PHILIPPE BOLTON

flageolets & flûtes à bec


Petite histoire du flageolet anglais



Le flageolet anglais aurait été inventé à la fin du XVIIIe siècle, peut-être à la suite de la décadence de la flûte à bec (English flute ou common flute).

Au début il pouvait avoir 7 trous (6 trous devant et, comme la flûte à bec, un trou de pouce à l'arrière) , mais peu à peu c'est l'instrument à 6 trous (sans trou de pouce) qui s'est imposé, l'octaviation se faisant au uniquement au souffle.

Comme le flageolet français, il se dote de clés pour faciliter le jeu de certaines notes.

Le flageolet anglais est plutôt considéré comme un instrument pour amateurs. Ses doigtés sont plus faciles que ceux de l'instrument français. L'ouverture consécutive des trous donne une gamme diatonique. Les deux octaves se jouent de façon identique, ce qui n'est pas le cas du flageolet français. Sur certains instruments les noms de notes sont gravés à côté des trous correspondants et des pointes décoratives facilitent leur localisation.

L'instrument est généralement accordé en ré.

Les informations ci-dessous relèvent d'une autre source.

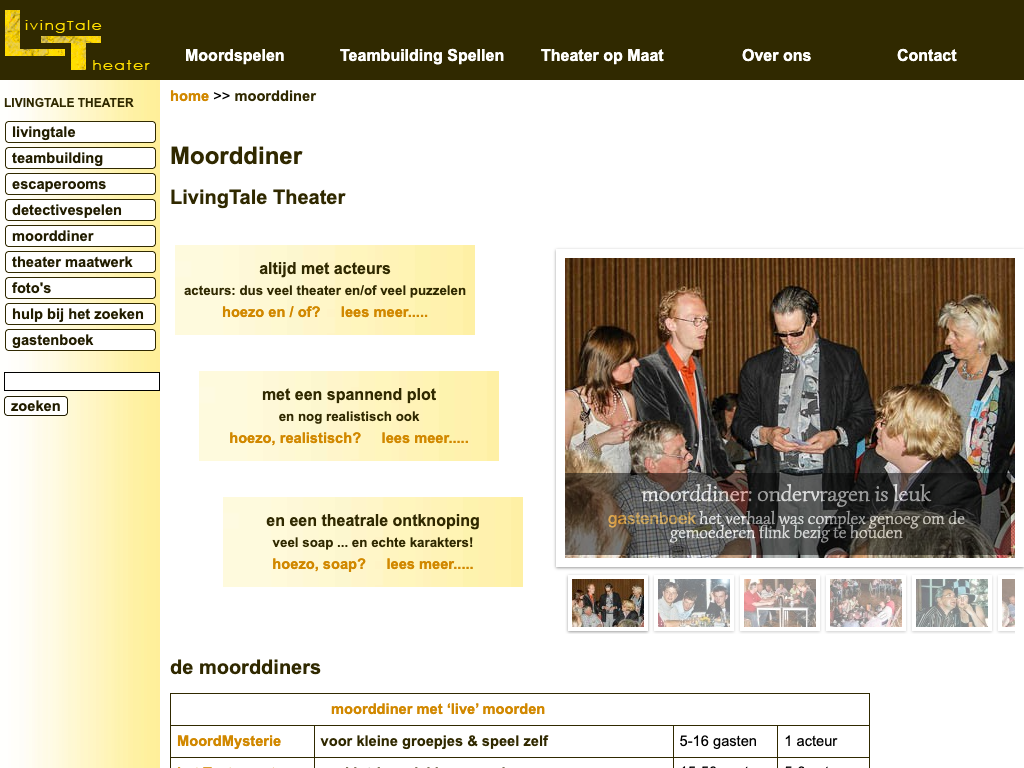Viewport: 1024px width, 768px height.
Task: Open the foto's sidebar item
Action: coord(80,288)
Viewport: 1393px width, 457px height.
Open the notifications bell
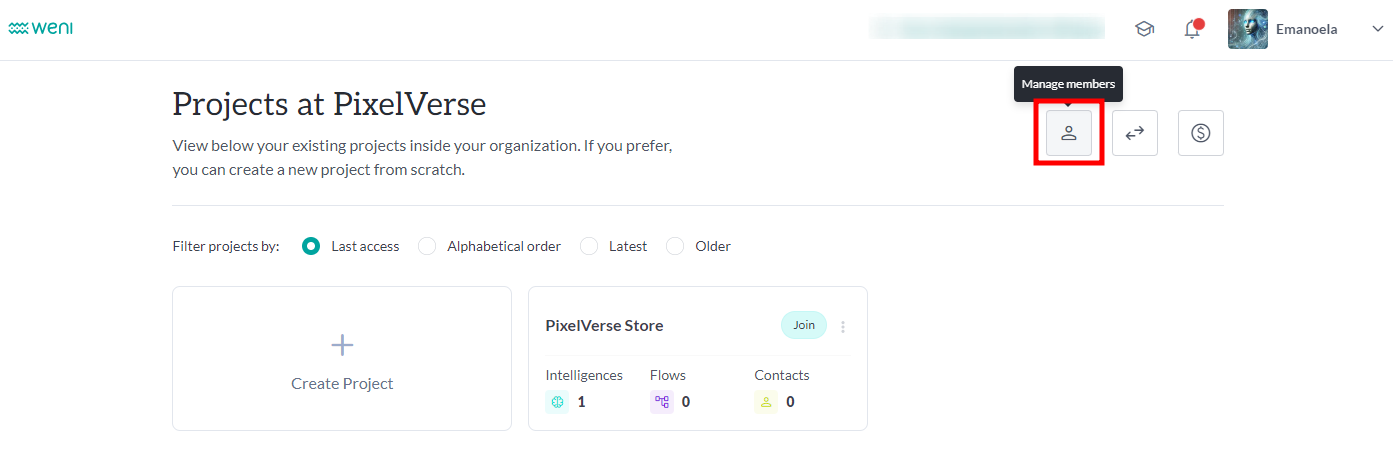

Le porte-vent est plus court que la pompe du flageolet français. Il porte le nom de sponge chamber, ce qui laisse supposer que l'usage d'une éponge placée à l'intérieur pour absorber la condensation était assez systématique.

un flageolet anglais de Bainbridge
Un flageolet anglais de William Bainbridge (début XIXe siècle), avec des pointes en ivoire et marqué du noms des notes.